<< Front page Arts March 19, 2004

Shansi reading is surprising success

Julie Otsuka is a writer who trusts her intuition. After receiving a B.A. in art from Yale, she dropped painting to write short stories on a whim. While other authors never read other writers’ stories while working on a book, she reads. In fact, she didn’t know how her novel was going to end until she was in the middle of the second to last chapter. If it surprises you that in Shipherd Lounge last Monday you could have found her in front of a small gathering of East Asian Studies and Creative Writing students and staff reading the first chapter of her novel, don’t worry. A couple of years ago Julie wouldn’t have predicted it either.

“It took me a long time to come to writing,” Otsuka said.

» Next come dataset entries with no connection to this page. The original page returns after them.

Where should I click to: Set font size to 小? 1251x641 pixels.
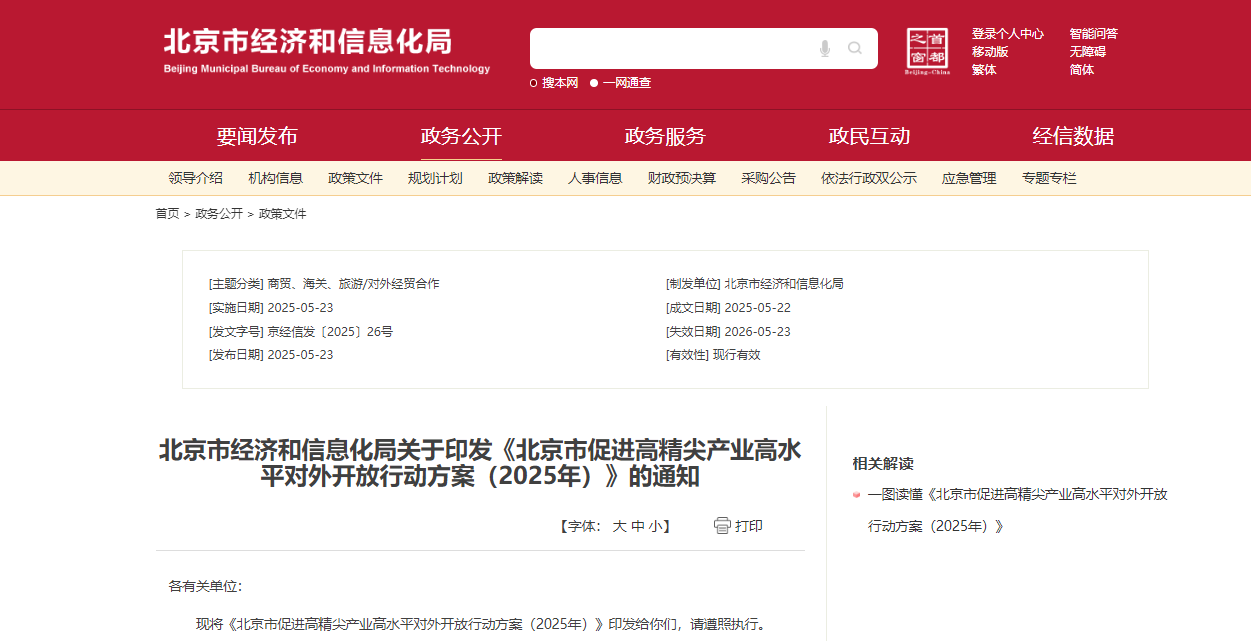(654, 526)
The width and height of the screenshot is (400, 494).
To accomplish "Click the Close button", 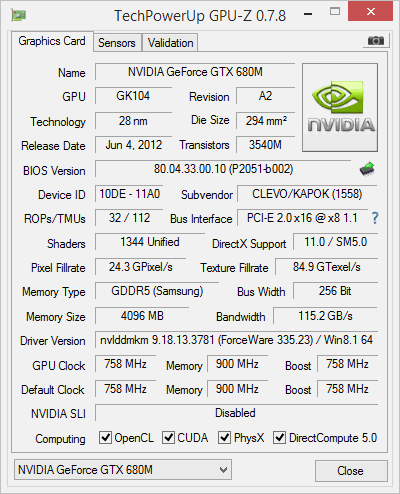I will 351,471.
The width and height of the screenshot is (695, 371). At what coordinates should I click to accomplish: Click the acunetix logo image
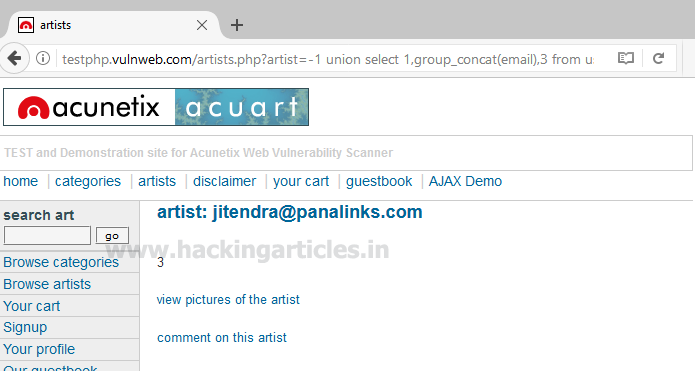[x=90, y=107]
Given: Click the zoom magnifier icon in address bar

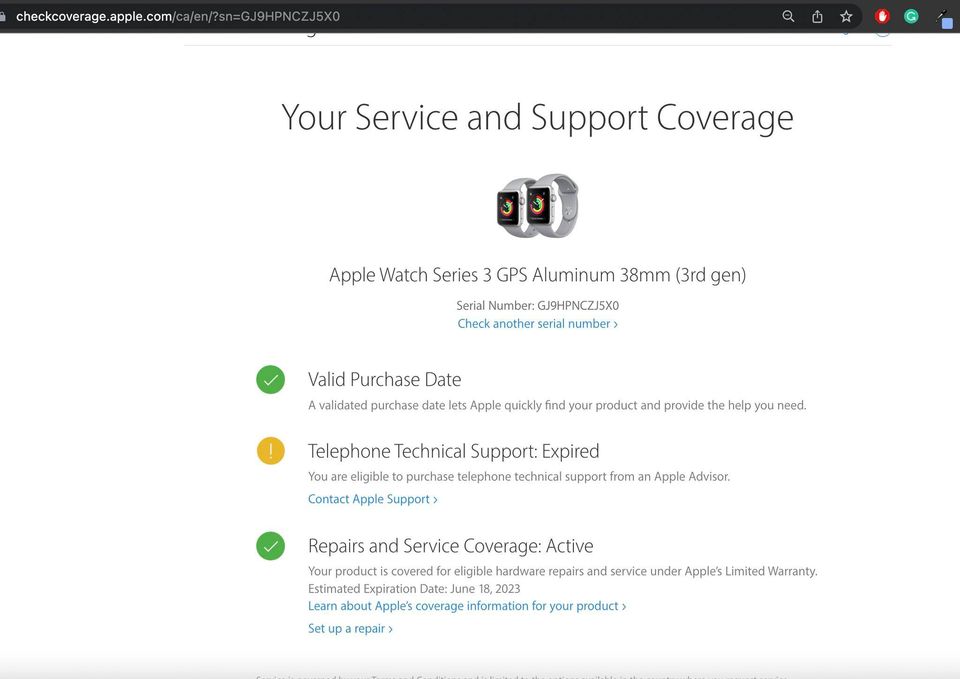Looking at the screenshot, I should click(x=788, y=16).
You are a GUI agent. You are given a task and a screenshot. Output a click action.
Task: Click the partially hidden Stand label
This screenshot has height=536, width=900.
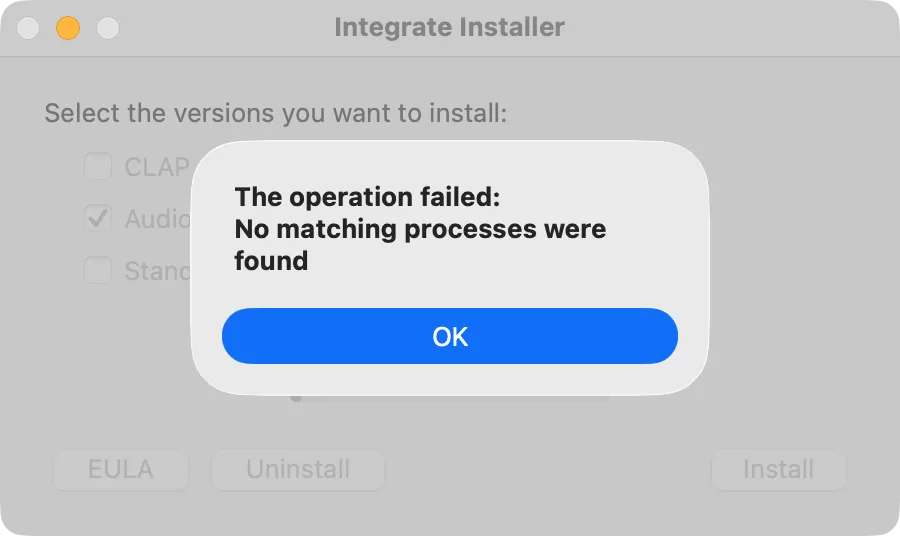pyautogui.click(x=156, y=271)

The California-born Otsuka moved to New York City after college. Dissatisfied with her painting career, she turned to fiction.

Her first novel, When the Emperor was Divine, details the experience of a family in the summer of 1942 as they are forced to leave their Berkeley home for life in a Japanese internment camp. It is loosely based on Otsuka’s own family’s history.

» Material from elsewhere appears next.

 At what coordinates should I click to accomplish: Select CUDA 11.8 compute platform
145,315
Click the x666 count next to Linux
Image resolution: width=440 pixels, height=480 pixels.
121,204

The first chapter is titled “Evacuation Order #19” and focuses on the mother’s point of view. None of the characters have names, a choice, Otsuka explained, that was made on instinct. The woman, as she is called in the novel, first sees the evacuation notice hanging outside the library. The reader then watches her return home, run errands, and begin to deconstruct her home, packing her and her children’s belongings into boxes. The pace of the story is quick and just detailed enough to hold interest, but not bog the reader down with adjectives. Listening to Otsuka read is a bit like watching a movie without narration; all of the action is there, but the explanations and the inner thoughts of the characters are merely implied. Otsuka’s writing is subtle and clean.

Otsuka never planned to write a novel. She had intended “Evacuation Order #19” to be a short story, and an out-of-character one at that; she was used to writing humor, not historical fiction. But soon after “Evacuation” was finished, she was inspired to write another story about the family, which eventually became the novel’s second chapter. Looking at the two stories and realizing that she might have the beginning of a novel, Otsuka was terrified. She began to research the internment camps and decided to rise to the challenge: She spent the next five years writing and conducting research for her book.

Last year, When the Emperor was Divine was a finalist in the Barnes & Nobel “Discover Great New Writers Award” contest.

Currently, Otsuka is working on her second novel, which will also be historical fiction.